The research, published in the journal Circulation, offers scientists a better understanding of the beneficial effects exercise can have on a person’s health.

Health and physical activity

Scientists have known for a long time that there is a link between physical activity and better health. As the Centers for Disease Control and Prevention (CDC) say, “Regular physical activity is one of the most important things you can do for your health.”

The CDC note that regular exercise can improve a person’s brain health; help them better manage their weight; reduce their chances of developing various diseases, including diabetes, some cancers, and cardiovascular disease; strengthen their muscles and bones; and improve mental health.

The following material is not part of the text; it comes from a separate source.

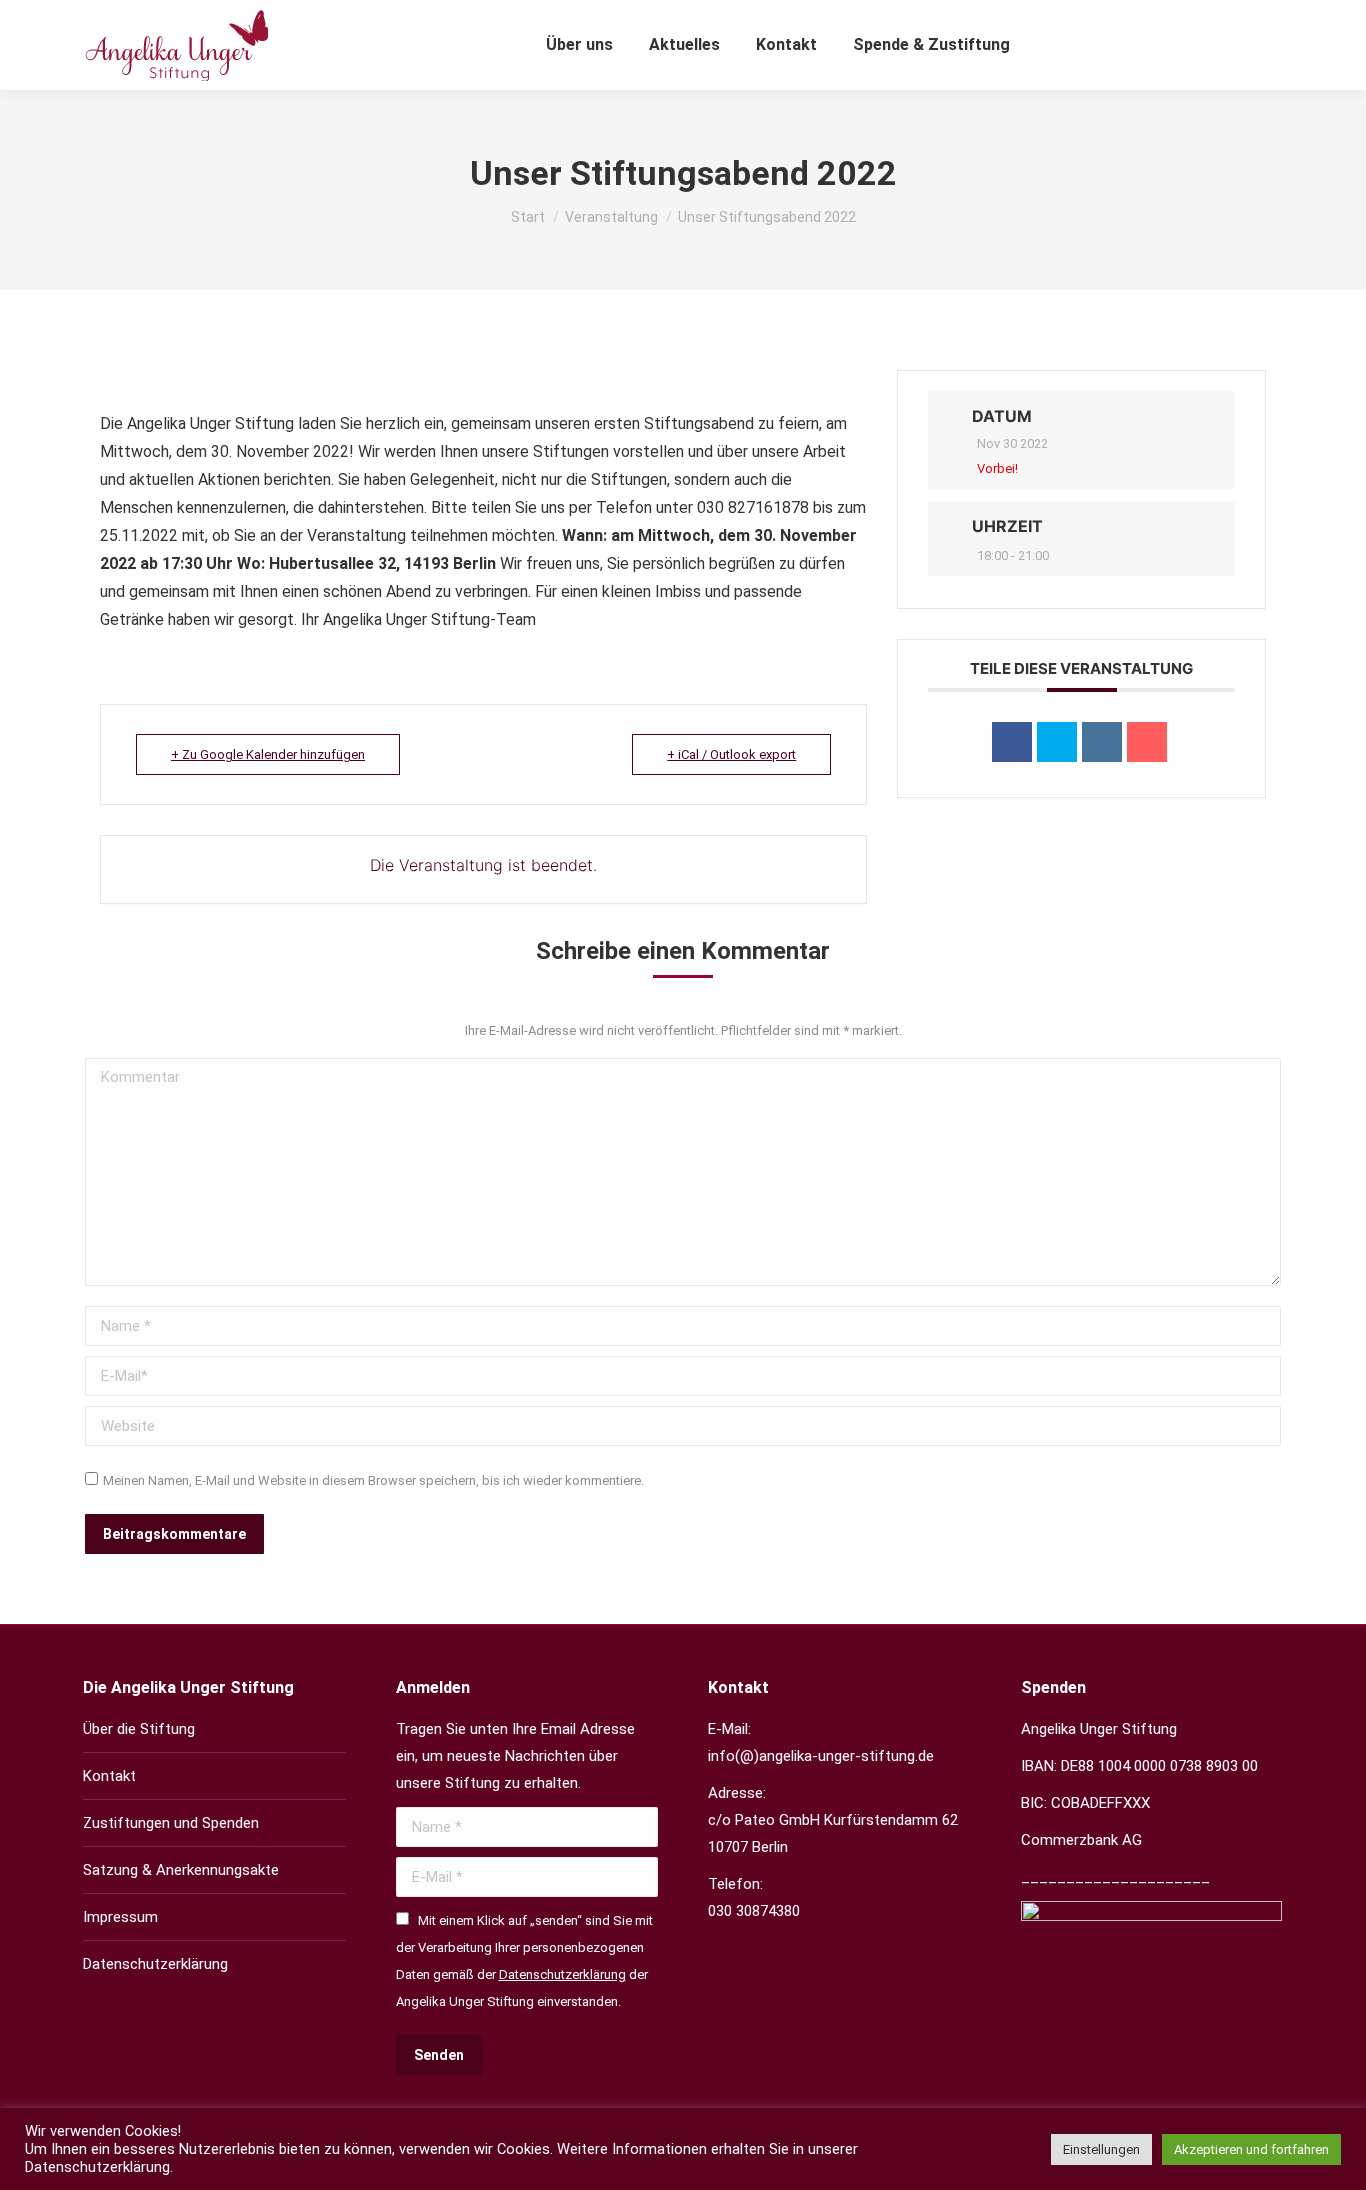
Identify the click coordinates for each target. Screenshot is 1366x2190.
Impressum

While scientists are well aware of these links, they do not fully understand the precise molecular mechanisms that help explain the link between being physically active and maintaining better health.

Burst of exercise

The researchers made use of the Framingham Heart Study (FHS), a long-term study directed by the National Heart, Lung, and Blood Institute.

The researchers measured 588 metabolites in 411 middle-aged people before and immediately after 12 minutes of physical activity on an exercise bike. This allowed them to see the effect that exercise has on the metabolome.

In general, the researchers found that the short burst of exercise significantly altered 80% of a participant’s metabolitesIn particular, they found that metabolites associated with adverse health outcomes when resting were reduced.

For example, high levels of glutamate have been linked to diabetes, heart disease, and hypertension, and the researchers found that these levels fell by 29% following exercise. The levels of dimethylguanidine valerate (DMGV), which are associated with liver disease and diabetes, fell by 18% following exercise.